VDA sieht eine vergebene Chance zur Entlastung
Der Verband der Automobilindustrie (VDA) spricht von einer vertanen Chance, den industriellen Mittelstand zu entlasten. „Der von der Europäischen Kommission angekündigte sogenannte Nachhaltigkeits-Omnibus mit seinen geplanten Entlastungen ist längst überfällig, die Unternehmen der deutschen Automobilindustrie ersticken in Bürokratie. Dass der Omnibus, der zumindest etwas Entlastung bringen könnte, nun im Beratungsverfahren der europäischen Institutionen stecken bleibt, ist vollkommen unverständlich“, sagte VDA-Präsidentin Hildegard Müller.
Kritik an der EVP
Laut der Grünen-Abgeordneten Anna Cavazzini sei das Ergebnis ein Denkzettel für die Erpressungstaktik und Drohungen der EVP, mit Rechtsaußen abzustimmen. Auch Sozialdemokraten hätten gegen das Vorhaben gestimmt. Der EVP-Verhandlungsführer Jörgen Warborn soll in den Verhandlungen damit gedroht haben, durch eine Mehrheit mit rechten Kräften stärkere Änderungen zu fordern. Auf die Kritik angesprochen, sagte Warborn jüngst bei einer Pressekonferenz, er sei „sehr auf die Ergebnisse fokussiert.“ Es sei gut, dass es im Rechtsausschuss eine Mehrheit mit Sozialdemokraten und Liberalen gebe, da sich Europa in einer problematischen Situation befinde.
****************
▶ **Aufgaben**:
1. Wie heißt laut dem Dokumentabschnitt über den Nachhaltigkeits-Omnibus der Verhandlungsführer der EVP?
2. Führe den Dokumentabschnitt über den Nachhaltigkeits-Omnibus im selben Stil mit einigen Sätzen weiter.

▶ **Datenzeilen**:
****************
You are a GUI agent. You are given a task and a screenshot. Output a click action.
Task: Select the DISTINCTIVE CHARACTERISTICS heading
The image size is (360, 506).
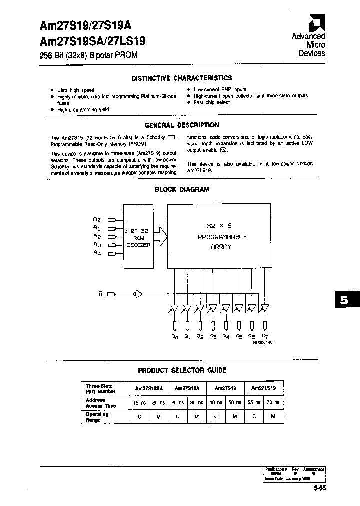click(x=182, y=78)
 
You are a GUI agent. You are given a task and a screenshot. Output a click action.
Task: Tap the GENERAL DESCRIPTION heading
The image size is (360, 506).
click(x=182, y=126)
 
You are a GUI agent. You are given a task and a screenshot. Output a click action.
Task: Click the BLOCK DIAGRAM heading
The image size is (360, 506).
click(x=182, y=190)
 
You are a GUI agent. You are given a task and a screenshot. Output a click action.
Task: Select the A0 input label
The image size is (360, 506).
click(x=97, y=220)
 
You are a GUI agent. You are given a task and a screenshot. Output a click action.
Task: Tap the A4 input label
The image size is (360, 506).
click(x=97, y=253)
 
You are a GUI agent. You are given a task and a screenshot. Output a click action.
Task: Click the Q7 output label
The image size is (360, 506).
click(x=266, y=337)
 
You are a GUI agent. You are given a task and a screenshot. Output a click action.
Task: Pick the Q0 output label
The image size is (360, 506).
click(x=174, y=337)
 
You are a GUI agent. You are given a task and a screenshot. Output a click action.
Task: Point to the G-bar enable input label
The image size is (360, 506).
click(x=100, y=294)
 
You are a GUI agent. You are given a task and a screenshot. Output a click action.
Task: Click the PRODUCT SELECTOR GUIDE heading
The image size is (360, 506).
click(x=182, y=370)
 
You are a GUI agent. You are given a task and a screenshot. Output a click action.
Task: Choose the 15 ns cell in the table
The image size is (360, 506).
click(x=136, y=402)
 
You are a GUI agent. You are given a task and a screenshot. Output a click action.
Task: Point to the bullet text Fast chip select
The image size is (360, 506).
click(x=212, y=102)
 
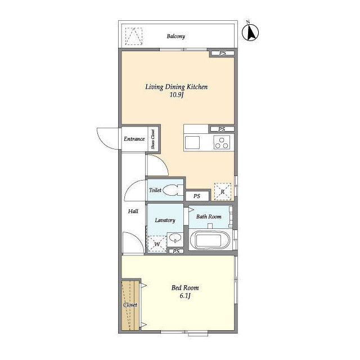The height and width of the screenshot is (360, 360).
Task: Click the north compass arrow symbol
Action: (x=250, y=32)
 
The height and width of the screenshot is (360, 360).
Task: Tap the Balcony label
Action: (x=176, y=36)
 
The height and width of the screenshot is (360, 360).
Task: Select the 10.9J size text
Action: (x=176, y=95)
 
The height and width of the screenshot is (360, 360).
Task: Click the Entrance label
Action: (x=134, y=139)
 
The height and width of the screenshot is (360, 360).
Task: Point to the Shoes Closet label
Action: (x=153, y=139)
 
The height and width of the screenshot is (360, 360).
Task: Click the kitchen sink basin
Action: (x=192, y=142)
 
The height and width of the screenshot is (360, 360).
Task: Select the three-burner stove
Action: (x=222, y=142)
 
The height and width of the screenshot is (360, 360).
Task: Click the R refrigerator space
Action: (x=223, y=191)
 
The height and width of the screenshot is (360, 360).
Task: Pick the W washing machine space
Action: (x=157, y=244)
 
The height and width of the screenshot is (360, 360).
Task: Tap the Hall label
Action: (x=133, y=212)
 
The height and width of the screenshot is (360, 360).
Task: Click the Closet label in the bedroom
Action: (x=130, y=305)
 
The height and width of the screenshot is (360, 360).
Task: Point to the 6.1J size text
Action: (x=185, y=296)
****************
▶ **Ergebnisse**:
1. Jörgen Warborn

2.
Unternehmen müssen auf Entlastung warten
Aus der EVP ist hingegen Kritik an den Sozialdemokraten zu hören. Der Kompromiss habe nicht gehalten, weil sich Teile der Sozialdemokraten nicht an eine Vereinbarung halten könnten, hieß es aus Kreisen der Europäischen Volkspartei nach der Abstimmung. Dank der Stimmen von Rechts- und Linksradikalen und Teilen der Sozialdemokratie müssten viele Unternehmen in Europa unnötig warten. Das sei unverantwortlich, so die EVP.